The Stalinist regime, which was never based on genuine socialism, is now running the world’s fastest growing capitalist economy. “Knowledge on sale” is not far from describing government education policy. Beijing, like many capitalist governments around the world, has turned education institutions into certificate factories. Once respected Chinese universities have become notorious for corruption in scholarship and faked academic research. This atmosphere suppresses critical and independent thought among students, while promoting illusions of “opportunity” and “individual success” under the market economy.

The reality, however, is that only the top elite graduates manage to secure well-paid corporate and professional positions. Some lucky ones join the privileged state bureaucracy—if they have personal or family connections with the regime. Most have to wait in long queues for interviews with employers. Their social status is little different to tens of millions of ordinary factory workers, service personnel and rural migrants who are struggling to make a miserable living.

On May 10, Premier Wen Jiabao held a meeting of State Council to discuss the issue. The Chinese leaders decided to cut enrolment levels, both to reduce the number of unemployed college youth, and because of shrinking funding for teachers and other resources for public higher education.

The regime is well aware that it is sitting on a social time bomb. In 1989, university students initiated the mass anti-government protests in Beijing, which rapidly spread into working class communities across the country. With social inequality today much worse and more blatant than in 1989, the authorities fear that the frustration of the youth will feed into wider discontent.

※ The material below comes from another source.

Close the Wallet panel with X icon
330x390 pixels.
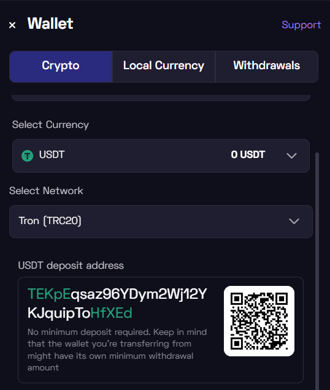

In the 1990s, as rising rural unrest shattered the regime’s traditional support in sections of the peasantry, Beijing tried to cultivate a base of support among the emerging urban middle-classes. But the market is now pushing more and more supposedly “middle-class” elements, especially educated young people, toward the bottom of society.

Layers of disaffected intellectuals have already become political dissidents, voicing criticism of the government. The Beijing leadership is anxious that currents could emerge with “dangerous” political ideas that could spark a movement of workers, peasants and youth fighting for democratic rights, social equality and genuine socialism.